Friday, August 11, 2006

Sevgili Doğulular

Sevgili Doğulular,
biz Batılılar bugün bir lanetliler güruhu olarak adlandırılıyoruz tarafınızdan. Zamana ve size hakimiyet kurmamızı bu kadar kıskanmamalısınız. Bugün dünyaya gerçek medeniyeti, refahı, demokrasiyi ve adaleti tesis etmek gibi ulvi amaçlarımız olduğunu göz ardı etmemelisiniz.
Yanlış anlamayın; sizin de bir tarihiniz var, bir kültürünüz var. Adalet iyilik gibi şeyler sizin kültürünüzde de mevcut olabilir. Ama biz yakaladığımız çizgiyle insanlığı dolu dizgin bir mükemmelliğe götürüyoruz. Böyle bir potansiyeliniz olsaydı bunu zaten siz yapardınız.

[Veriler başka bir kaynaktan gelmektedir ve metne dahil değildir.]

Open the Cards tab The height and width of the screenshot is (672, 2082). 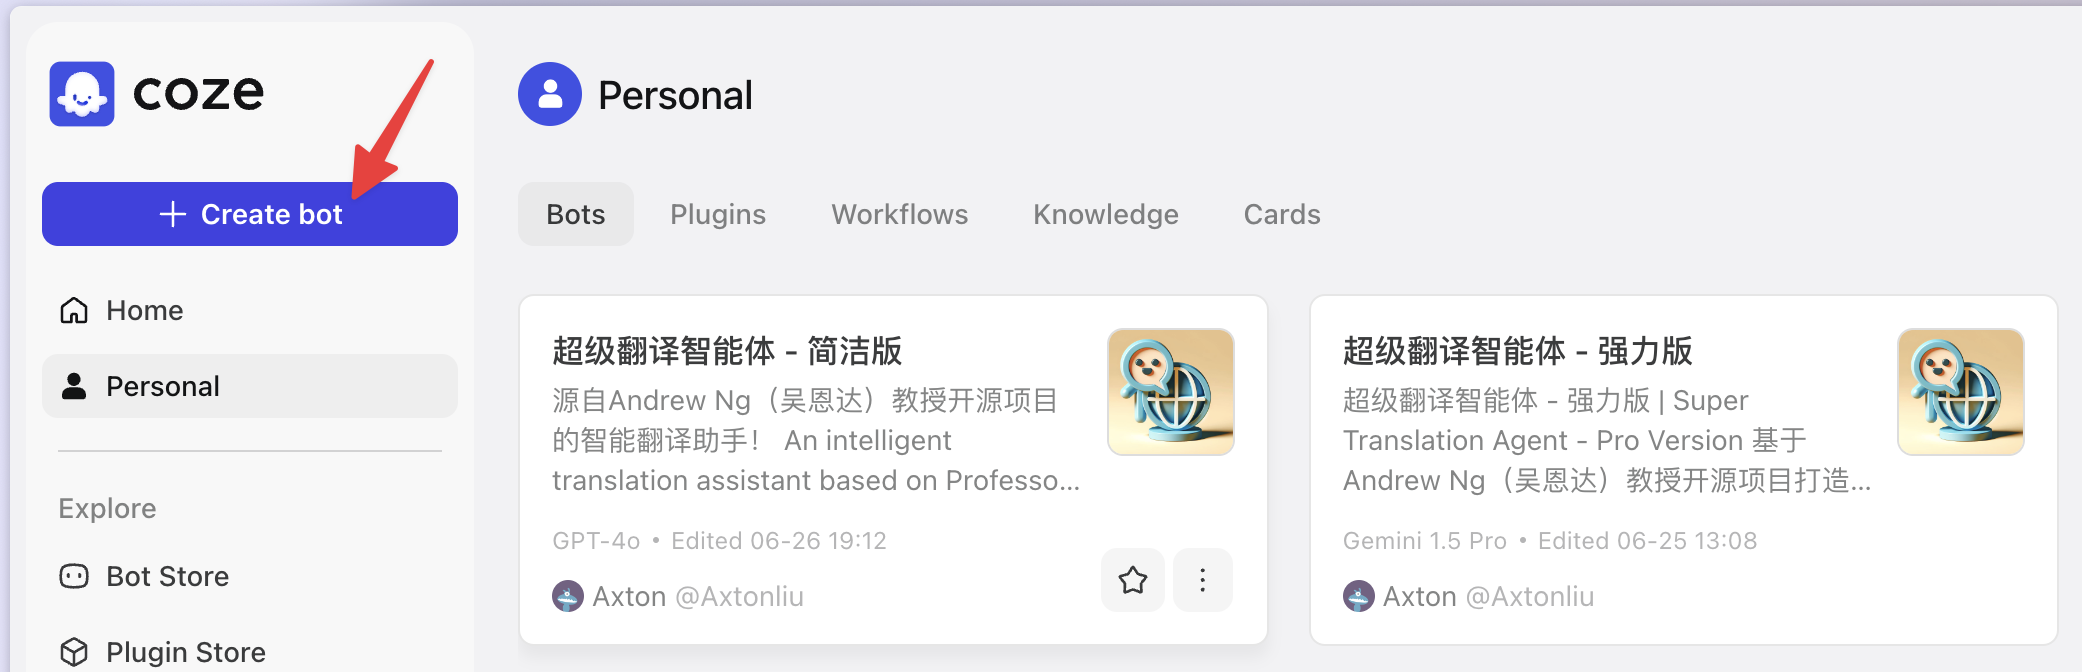coord(1282,214)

Bu insanlığın kaçınılmazıdır.
Merak ediyorum, insanlık için daha mükemmel tasarıları olan bir topluluk var mı diye? Ama böyle bir şeyin olma ihtimalini hayal eden bir insanoğlu yoktur. Çünkü insanlık için mükemmel olan bizim tarafımızdan tasarlandı. Bize öykünmeden insanlık için bir şey düşünemez kimse.
Bütün bu iyi şeyleri yaparken tabi ki bir takım sorunlar ortaya çıkıyor. Omlet yapmak için yumurtaları kırmak gibi.
Bugün Ortadoğu’dayız. Neden olduğunu anlamak için batının tarihine bakmak gerekir. İnsanlığı içinde bulunduğu derin uykudan biz uyandırdık. Sömürgeciliği lanetlersiniz, kapitalizmi lanetlersiniz lakin yerine koyabileceğiniz tek bir sisteminiz yoktur. Ekonomilerinizi bile biz yönetmek zorunda kalıyoruz.
Kendi başınıza bırakılamayacak kadar kımıltısız tevekkül tutkunlarısınız.
Üç yüz yıldır batı medeniyetinin özünü içinize yerleştiremediysek biraz kendinizi eleştirin. Anlayışsızlığınız, kavrayışsızlığınız ve de tembelliğiniz genetik bir şey. Yoksa bugün neden demokrasiyi ordularımızla getirmek isteyelim. Biz demokrasiyi kendi içimizde tesis ettik. Kendimiz kurduk. Bunu öğreneceğinize, küresel kültürün getirdiği özgürlük alanı sizi yoldan çıkardı.
Şehirlerimize ve kurumlarımıza saldırmaya başladınız. Medeniyete düşman kesildiniz. Özgürlüğün ve bilginin sizi anormalleştirmesinden anladığım tek şey şudur:
Siz doğulular, ya anlamadığımız bir zihinsel süreç içindesiniz, ya da insanlığın evriminde bir alt aşamadasınız.
Biz bilimin kudretiyle varlığın ve insanlığın gizemlerini çözdüğümüze göre ikinci seçenek ortada kalıyor.
Ya siz yola geleceksiniz ya da sizi hep kontrol altında tutacağız.
Bu, medeniyetimizin size yaramayan özgürlükleri kısıtlaması anlamına gelmektedir.